Erosional retreat of a river-damming debris flow on the Rio Grande, Taos County, New Mexico
P. W. Bauer
The 22 km (14 mi) stretch of NM-68 along the Rio Grande, between Velarde and Pilar, skirts the base of notoriously unstable slopes of Quaternary landslides and fractured Proterozoic bedrock and talus. Rockfalls, rockslides, and debris flows are common hazards to motorists, especially along the Pilar cliffs. On July 25, 1991, an intense rainfall event spawned a series of mass wasting events that closed the highway for 19 hours. A 3600 m3 (4700 yd3) debris flow at Sleeping Beauty rapid temporarily dammed the Rio Grande and changed the fluvial geomorphology.
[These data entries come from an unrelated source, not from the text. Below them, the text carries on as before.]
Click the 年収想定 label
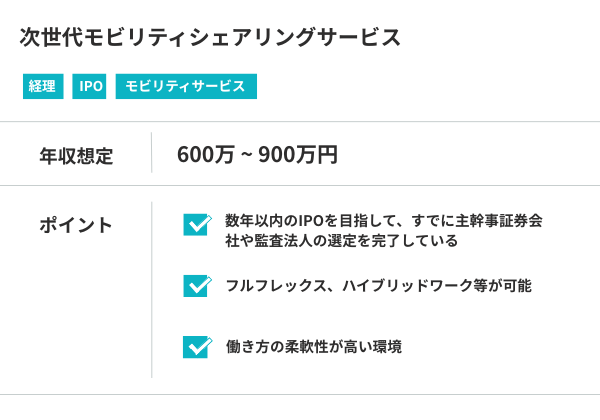This screenshot has height=420, width=600. pos(76,156)
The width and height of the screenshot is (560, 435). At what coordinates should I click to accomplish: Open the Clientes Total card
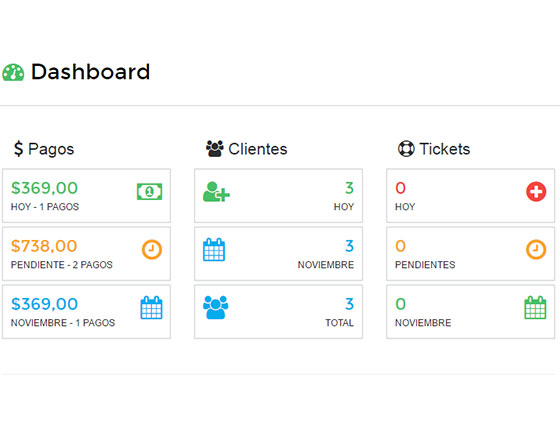click(278, 312)
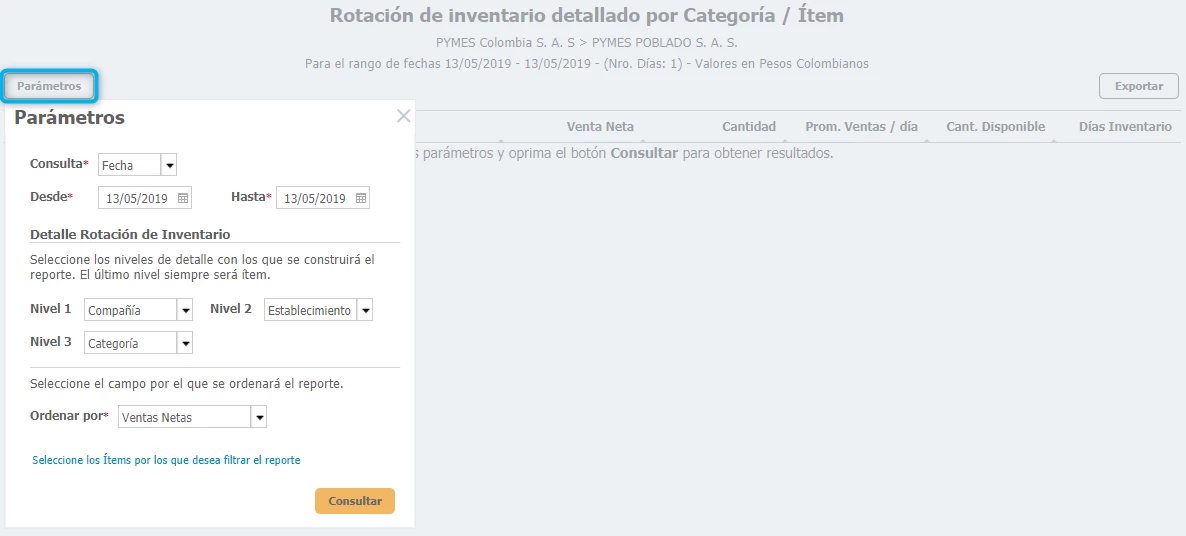Click into the Desde date field
This screenshot has width=1186, height=536.
pyautogui.click(x=137, y=198)
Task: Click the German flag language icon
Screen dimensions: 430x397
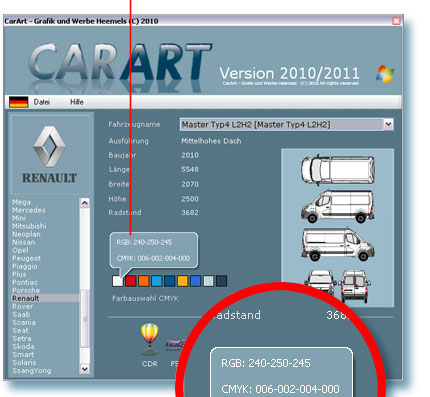Action: (18, 102)
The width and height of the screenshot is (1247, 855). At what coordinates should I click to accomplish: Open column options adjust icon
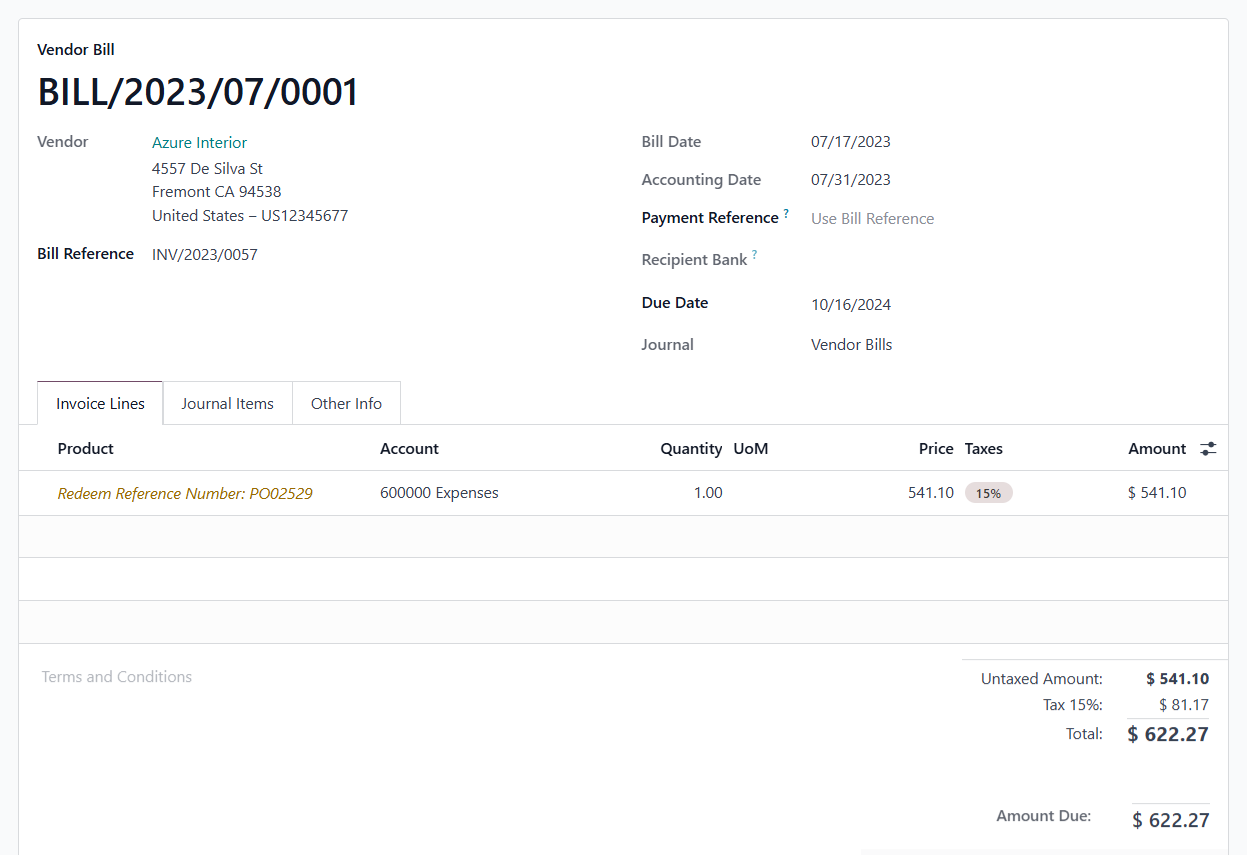(x=1208, y=449)
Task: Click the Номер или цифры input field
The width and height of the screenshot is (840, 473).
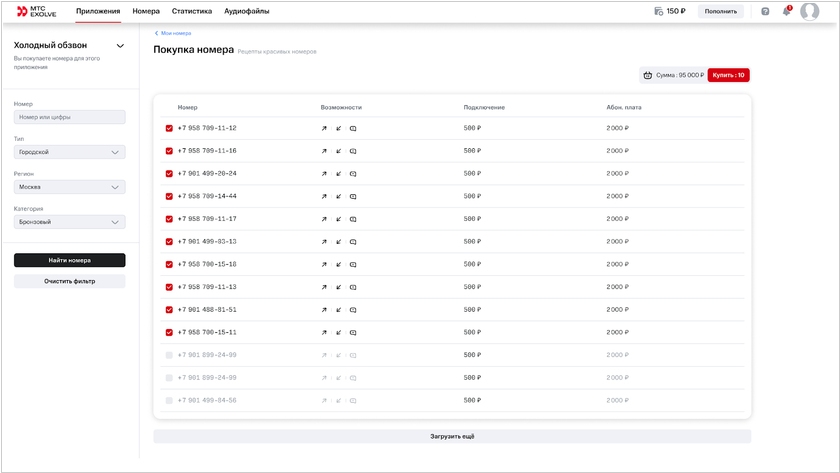Action: click(x=69, y=117)
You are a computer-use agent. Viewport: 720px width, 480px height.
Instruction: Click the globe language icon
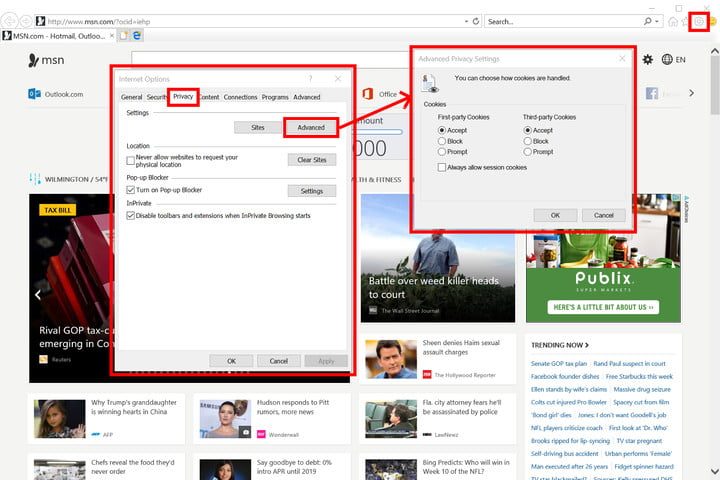[668, 60]
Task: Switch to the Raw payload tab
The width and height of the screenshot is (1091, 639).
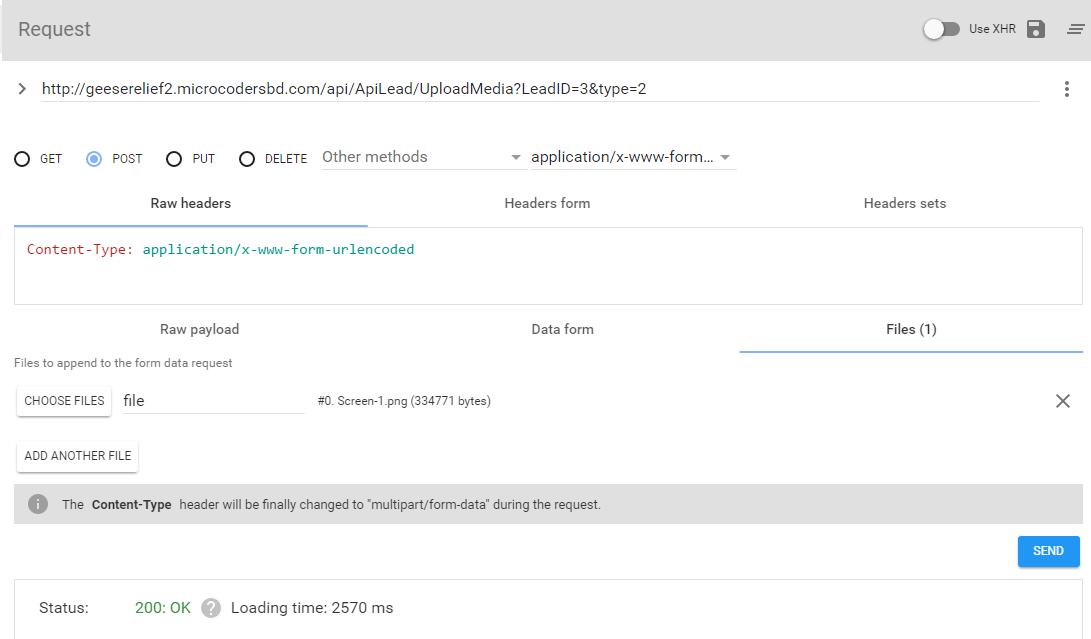Action: pos(199,329)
A 12-year photographic record of the erosional retreat of the debris flow documents a relatively rapid two-year modification of the debris flow, followed by 10 years of minor adjustments to the surface and slope of the flow. Apparently, the peak flows of the highly constricted river had the carrying capacity to move cobble-sized bed load out of the channel until approximately half the channel was clear of the debris flow. At that point, even a peak flow of 7000 cubic feet per second (cfs) could do little to modify the remainder of the debris flow.
- Bauer, P. W., 2004, Erosional retreat of a river-damming debris flow on the Rio Grande, Taos County, New Mexico, in: Geology of the Taos Region, Brister, Brian S.; Bauer, Paul W.; Read, AdamS.; Lueth, Virgil W., New Mexico Geological Society, Guidebook, 55th Field Conference, pp. 282-288.